2. Using technology to level the playing field
Much of the technology available to large companies for communicating with customers and managing logistics can also be put to use by small companies. Small companies can use advanced design, manufacturing and information technologies to enjoy economies of scope. Base products can be readily customized to suit the particular tastes, conditions and applications of each market.
This is the idea underlying the business of WSI, which uses digital marketing techniques to help small and medium sized businesses establish their presence online. In this case, advanced digital technology is both the channel through which the company operates and the product that it offers its clients, helping them adapt the Internet to their own business objectives.
3. Adapting organizational models
Managers in small companies can also adopt some of the organizational structures of larger firms. For example, Jamesway Incubator Company has built a solid reputation based on the design, marketing and sales of world class chicken incubators.
Since the majority of its sales are now made outside of Canada, the firm is organized on a global basis, according to regional world markets. They operate a network of agents and representatives covering all of the world’s continents.
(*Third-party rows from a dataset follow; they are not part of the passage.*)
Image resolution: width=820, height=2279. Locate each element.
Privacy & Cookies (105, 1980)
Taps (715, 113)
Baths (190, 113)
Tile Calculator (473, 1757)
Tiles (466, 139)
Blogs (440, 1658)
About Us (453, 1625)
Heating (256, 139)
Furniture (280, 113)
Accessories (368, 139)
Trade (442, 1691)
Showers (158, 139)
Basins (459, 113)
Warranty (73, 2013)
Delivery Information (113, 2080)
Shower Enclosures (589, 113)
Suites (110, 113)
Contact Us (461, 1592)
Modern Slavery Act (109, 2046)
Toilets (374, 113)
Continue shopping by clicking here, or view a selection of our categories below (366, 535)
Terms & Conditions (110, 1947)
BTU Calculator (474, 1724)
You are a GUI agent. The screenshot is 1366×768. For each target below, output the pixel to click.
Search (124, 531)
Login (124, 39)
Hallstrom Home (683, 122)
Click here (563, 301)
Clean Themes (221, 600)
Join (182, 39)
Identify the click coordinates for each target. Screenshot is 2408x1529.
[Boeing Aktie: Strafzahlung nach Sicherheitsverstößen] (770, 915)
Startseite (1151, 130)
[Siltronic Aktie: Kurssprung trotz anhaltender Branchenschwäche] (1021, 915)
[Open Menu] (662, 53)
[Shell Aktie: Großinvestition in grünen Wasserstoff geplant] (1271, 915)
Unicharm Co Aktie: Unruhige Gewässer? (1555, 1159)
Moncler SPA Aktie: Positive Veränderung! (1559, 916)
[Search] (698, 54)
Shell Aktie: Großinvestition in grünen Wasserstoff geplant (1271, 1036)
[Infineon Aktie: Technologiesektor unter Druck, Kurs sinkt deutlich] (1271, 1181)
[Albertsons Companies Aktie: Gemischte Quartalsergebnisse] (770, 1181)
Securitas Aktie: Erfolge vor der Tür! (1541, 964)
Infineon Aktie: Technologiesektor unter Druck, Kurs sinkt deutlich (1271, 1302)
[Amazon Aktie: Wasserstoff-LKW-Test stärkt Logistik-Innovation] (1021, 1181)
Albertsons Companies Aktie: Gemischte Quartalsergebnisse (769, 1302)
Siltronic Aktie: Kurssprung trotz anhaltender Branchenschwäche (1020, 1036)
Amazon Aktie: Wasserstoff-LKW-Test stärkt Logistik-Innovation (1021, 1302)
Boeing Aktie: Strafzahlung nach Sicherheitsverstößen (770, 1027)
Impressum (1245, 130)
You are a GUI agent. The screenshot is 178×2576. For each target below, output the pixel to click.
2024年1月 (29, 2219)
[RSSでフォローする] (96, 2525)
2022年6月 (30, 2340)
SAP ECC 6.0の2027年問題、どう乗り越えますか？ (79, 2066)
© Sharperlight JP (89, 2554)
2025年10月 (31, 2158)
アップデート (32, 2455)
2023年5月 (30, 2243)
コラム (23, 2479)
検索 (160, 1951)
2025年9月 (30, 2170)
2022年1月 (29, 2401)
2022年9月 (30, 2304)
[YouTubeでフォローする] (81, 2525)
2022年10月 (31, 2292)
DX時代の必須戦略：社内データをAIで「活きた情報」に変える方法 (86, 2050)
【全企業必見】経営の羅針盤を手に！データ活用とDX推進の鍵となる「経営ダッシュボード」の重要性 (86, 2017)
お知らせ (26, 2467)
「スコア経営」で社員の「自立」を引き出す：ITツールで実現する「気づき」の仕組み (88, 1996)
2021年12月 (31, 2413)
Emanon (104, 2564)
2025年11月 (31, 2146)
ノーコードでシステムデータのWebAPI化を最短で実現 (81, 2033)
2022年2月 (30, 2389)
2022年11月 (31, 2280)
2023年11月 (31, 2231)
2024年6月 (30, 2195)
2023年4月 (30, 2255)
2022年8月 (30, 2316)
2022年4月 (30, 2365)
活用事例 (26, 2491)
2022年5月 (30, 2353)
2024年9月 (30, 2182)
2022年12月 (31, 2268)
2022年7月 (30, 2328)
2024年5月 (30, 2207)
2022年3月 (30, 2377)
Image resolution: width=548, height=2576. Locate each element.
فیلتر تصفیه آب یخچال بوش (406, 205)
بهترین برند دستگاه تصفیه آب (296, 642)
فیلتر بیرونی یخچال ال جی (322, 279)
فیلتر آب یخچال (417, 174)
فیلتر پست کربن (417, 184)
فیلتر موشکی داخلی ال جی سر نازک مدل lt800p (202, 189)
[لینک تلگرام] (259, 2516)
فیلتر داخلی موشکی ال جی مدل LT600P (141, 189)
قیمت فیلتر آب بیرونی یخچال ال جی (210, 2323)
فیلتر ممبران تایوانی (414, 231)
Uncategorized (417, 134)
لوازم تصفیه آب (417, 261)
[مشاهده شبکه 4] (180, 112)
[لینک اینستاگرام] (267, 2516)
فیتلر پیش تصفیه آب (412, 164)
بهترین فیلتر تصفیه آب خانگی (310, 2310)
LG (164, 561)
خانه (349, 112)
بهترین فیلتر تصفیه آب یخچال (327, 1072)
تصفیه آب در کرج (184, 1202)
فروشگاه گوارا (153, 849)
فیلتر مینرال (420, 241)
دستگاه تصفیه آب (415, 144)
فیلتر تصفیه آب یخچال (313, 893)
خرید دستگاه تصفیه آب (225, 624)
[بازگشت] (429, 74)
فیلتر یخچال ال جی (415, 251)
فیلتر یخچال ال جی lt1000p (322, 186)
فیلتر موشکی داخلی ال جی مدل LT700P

Their website offers a clickable world map where users can locate the nearest sales office by region and by country. For example, clicking on Africa and then on Egypt yields the contact information of the Jamesway representative in that country. Using this flexible structure allows the company to offer global coverage without incurring unnecessary overhead.
4. Becoming an insider
Small companies can become “insiders” just as many large international firms have done.
One way to do this is to make the company reflect the markets that it wishes to target: it can hire people with roots in the target market or hands-on experience working there. If it already has operations in the target market, it should find local managers with appropriate skills and experience. In both cases, the company can benefit from their knowledge and intuition to improve the way in which the firm deals with that market. In some cases, a firm may even wish to consider appointing nationals of key strategic markets as corporate directors.
If the right people are chosen and drawn in, this approach can add credibility to the firm in the target markets, provide it with a useful sounding board when determining its direction and strategies, and generate contacts in the respective government, supplier and customer circles.
5. Alliances between small companies and larger corporations
Both large and small companies can derive significant benefits from an alliance. Larger firms spend millions of dollars establishing worldwide distribution and marketing infrastructures, which are dependent on new and innovative products. Many small firms characterized by entrepreneurial spirit are leading technology developers but lack capital and market reach.
These different perspectives can constitute a fertile ground for alliances that can take advantage of complementary capabilities.
Some companies actively search out partners. For example, Dell manages a program to identify partners able to provide a wide range of services upon which the company depends. Its websites set out the specific qualities that it is looking for and encourages smaller firms to apply.
6. Developing supplier networks
When positioning themselves in global niche markets, smaller companies must use the most efficient and productive means possible. One way of achieving this is to develop their own network of dependable, cost-effective suppliers who themselves use advanced technologies. Among the key strategic services that managers can outsource in the interests of efficiency are design, engineering, production, marketing, servicing, transportation, and telecommunications.
By specializing, a manager can focus the organization on what it does best.
In addition, outsourcing from specialists instead of carrying out all the work in-house allows the manager to get better quality services at lower cost, while retaining multi-skilled workforces able to respond to new opportunities. Effective outsourcing, however, also requires effort and time on the part of the manager who must keep communication flowing, maintain good working relationships and coordinate an expanded supplier network.